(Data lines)
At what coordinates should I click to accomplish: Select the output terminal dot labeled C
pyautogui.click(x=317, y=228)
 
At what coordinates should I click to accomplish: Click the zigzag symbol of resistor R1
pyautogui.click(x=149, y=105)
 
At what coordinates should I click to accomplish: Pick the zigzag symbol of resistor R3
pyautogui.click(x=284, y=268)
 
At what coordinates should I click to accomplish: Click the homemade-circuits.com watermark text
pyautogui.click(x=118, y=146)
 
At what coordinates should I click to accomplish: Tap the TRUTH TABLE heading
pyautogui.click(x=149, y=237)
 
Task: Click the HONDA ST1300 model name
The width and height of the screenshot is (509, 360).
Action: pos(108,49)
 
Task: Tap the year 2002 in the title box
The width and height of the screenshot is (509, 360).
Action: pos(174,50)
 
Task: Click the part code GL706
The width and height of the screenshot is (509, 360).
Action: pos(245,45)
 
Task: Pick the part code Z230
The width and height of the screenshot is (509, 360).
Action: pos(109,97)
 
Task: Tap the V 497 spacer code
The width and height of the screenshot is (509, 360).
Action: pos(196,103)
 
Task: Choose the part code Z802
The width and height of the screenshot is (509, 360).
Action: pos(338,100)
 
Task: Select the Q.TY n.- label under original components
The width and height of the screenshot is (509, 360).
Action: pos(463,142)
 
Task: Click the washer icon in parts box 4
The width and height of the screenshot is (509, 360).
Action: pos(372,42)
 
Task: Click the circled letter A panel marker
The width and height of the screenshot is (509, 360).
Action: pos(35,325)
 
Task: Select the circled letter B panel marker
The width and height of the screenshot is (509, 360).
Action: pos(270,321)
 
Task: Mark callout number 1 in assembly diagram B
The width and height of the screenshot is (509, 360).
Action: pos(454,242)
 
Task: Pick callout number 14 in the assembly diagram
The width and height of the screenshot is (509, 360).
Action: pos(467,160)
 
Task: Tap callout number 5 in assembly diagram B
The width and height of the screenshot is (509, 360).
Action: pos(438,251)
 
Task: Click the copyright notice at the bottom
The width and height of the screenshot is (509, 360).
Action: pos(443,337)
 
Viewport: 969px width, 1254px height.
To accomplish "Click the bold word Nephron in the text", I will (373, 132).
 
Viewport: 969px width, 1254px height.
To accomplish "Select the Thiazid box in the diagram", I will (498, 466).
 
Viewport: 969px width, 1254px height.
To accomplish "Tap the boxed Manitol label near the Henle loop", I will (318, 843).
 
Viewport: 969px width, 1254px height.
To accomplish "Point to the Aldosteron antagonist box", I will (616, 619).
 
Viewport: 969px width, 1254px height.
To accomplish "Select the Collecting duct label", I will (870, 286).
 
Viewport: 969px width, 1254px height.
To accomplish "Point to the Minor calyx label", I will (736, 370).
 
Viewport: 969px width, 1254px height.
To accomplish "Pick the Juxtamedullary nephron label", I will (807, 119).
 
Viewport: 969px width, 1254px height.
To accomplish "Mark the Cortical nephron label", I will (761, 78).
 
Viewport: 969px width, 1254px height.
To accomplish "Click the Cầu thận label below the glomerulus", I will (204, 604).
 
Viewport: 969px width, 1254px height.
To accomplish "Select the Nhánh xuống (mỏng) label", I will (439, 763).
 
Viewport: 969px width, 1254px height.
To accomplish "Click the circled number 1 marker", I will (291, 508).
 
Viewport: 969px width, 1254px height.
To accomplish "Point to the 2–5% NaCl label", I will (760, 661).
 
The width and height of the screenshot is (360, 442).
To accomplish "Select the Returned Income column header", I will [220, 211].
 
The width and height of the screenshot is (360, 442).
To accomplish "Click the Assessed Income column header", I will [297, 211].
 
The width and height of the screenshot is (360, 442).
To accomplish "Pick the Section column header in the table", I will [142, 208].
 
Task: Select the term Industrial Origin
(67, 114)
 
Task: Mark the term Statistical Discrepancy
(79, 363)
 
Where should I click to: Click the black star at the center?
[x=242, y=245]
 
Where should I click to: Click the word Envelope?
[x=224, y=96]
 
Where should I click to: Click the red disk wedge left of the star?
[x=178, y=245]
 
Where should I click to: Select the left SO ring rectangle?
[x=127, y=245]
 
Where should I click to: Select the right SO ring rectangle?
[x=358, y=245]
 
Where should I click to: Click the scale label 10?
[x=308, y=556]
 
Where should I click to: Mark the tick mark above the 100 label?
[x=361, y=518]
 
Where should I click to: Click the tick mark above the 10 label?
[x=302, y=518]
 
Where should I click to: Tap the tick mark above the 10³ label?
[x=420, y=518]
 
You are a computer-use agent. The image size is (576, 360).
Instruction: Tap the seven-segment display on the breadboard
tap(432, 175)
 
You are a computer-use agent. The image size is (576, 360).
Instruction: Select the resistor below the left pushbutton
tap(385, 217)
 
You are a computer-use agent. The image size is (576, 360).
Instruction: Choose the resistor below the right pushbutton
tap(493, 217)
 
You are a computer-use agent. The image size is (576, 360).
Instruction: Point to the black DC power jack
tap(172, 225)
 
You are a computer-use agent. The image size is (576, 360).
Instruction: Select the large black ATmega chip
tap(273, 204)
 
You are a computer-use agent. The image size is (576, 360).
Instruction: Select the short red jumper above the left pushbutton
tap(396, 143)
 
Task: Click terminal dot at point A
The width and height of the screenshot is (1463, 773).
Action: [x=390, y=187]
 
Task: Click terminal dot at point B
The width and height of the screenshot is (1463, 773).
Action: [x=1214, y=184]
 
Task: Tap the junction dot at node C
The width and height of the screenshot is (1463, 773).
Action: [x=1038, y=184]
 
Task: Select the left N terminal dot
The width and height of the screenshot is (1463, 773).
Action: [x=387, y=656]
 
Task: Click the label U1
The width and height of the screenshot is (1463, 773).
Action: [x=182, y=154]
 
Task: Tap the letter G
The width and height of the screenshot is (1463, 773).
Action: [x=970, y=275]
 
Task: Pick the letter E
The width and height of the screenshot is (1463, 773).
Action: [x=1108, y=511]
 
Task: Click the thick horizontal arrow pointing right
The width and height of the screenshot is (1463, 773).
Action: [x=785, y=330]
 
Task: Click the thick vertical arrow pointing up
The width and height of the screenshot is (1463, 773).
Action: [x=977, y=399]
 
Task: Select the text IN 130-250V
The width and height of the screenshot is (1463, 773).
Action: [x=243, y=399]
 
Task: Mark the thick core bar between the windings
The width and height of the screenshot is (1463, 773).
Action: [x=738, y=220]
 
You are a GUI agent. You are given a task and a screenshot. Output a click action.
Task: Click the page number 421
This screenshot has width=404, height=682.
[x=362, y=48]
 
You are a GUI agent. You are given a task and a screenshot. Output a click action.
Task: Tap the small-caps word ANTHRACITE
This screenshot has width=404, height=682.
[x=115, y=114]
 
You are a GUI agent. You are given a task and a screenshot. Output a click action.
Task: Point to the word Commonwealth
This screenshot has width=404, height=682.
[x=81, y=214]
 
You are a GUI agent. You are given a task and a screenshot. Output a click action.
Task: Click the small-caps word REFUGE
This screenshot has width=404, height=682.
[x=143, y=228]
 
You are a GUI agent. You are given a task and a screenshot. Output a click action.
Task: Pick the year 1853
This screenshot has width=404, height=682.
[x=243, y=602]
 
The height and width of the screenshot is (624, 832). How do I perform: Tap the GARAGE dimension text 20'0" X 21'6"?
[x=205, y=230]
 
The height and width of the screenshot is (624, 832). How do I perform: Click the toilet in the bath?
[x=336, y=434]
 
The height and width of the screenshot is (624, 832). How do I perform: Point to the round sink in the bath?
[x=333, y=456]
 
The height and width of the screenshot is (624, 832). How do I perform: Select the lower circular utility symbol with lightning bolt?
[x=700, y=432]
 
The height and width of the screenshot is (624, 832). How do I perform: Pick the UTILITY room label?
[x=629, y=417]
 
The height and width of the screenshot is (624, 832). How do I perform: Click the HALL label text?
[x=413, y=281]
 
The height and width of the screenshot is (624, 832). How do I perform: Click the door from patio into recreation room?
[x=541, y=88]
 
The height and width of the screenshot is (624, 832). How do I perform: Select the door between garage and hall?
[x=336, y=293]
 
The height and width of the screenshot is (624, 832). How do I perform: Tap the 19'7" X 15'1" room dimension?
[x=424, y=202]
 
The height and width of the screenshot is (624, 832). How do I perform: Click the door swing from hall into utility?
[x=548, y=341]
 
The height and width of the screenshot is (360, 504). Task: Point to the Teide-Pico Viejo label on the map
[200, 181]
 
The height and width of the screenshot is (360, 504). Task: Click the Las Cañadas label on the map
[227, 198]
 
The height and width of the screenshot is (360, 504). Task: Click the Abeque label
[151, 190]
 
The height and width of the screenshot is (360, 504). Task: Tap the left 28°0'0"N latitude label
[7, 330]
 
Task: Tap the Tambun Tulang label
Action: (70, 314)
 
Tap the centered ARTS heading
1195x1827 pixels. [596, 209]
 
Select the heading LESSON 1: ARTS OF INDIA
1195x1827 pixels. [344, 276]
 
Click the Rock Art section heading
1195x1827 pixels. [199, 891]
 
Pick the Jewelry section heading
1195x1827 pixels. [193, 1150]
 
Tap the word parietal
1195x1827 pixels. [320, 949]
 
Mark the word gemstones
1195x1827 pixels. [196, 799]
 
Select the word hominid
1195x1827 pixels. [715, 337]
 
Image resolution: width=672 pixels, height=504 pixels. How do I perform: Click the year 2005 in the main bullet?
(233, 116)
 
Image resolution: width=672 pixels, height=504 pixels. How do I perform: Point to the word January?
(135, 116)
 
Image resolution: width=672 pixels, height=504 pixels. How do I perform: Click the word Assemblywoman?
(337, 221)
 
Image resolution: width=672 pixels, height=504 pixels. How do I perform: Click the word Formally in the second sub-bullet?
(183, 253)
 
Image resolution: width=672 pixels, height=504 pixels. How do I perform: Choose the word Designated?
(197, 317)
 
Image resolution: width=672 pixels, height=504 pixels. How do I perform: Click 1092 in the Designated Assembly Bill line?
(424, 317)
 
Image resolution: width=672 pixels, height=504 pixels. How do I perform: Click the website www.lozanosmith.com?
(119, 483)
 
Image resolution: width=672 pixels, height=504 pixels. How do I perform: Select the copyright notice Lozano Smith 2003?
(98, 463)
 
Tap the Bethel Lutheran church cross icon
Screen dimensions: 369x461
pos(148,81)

:: Task goal ::
Please copy the entries from the very first one up to and including the line with "pyautogui.click(x=149, y=237)", swapping "zigzag" for "sawtooth" and leaving everything else unchanged.

:: Result for this task ::
At what coordinates should I click to accomplish: Select the output terminal dot labeled C
pyautogui.click(x=317, y=228)
 
At what coordinates should I click to accomplish: Click the sawtooth symbol of resistor R1
pyautogui.click(x=149, y=105)
 
At what coordinates should I click to accomplish: Pick the sawtooth symbol of resistor R3
pyautogui.click(x=284, y=268)
 
At what coordinates should I click to accomplish: Click the homemade-circuits.com watermark text
pyautogui.click(x=118, y=146)
 
At what coordinates should I click to accomplish: Tap the TRUTH TABLE heading
pyautogui.click(x=149, y=237)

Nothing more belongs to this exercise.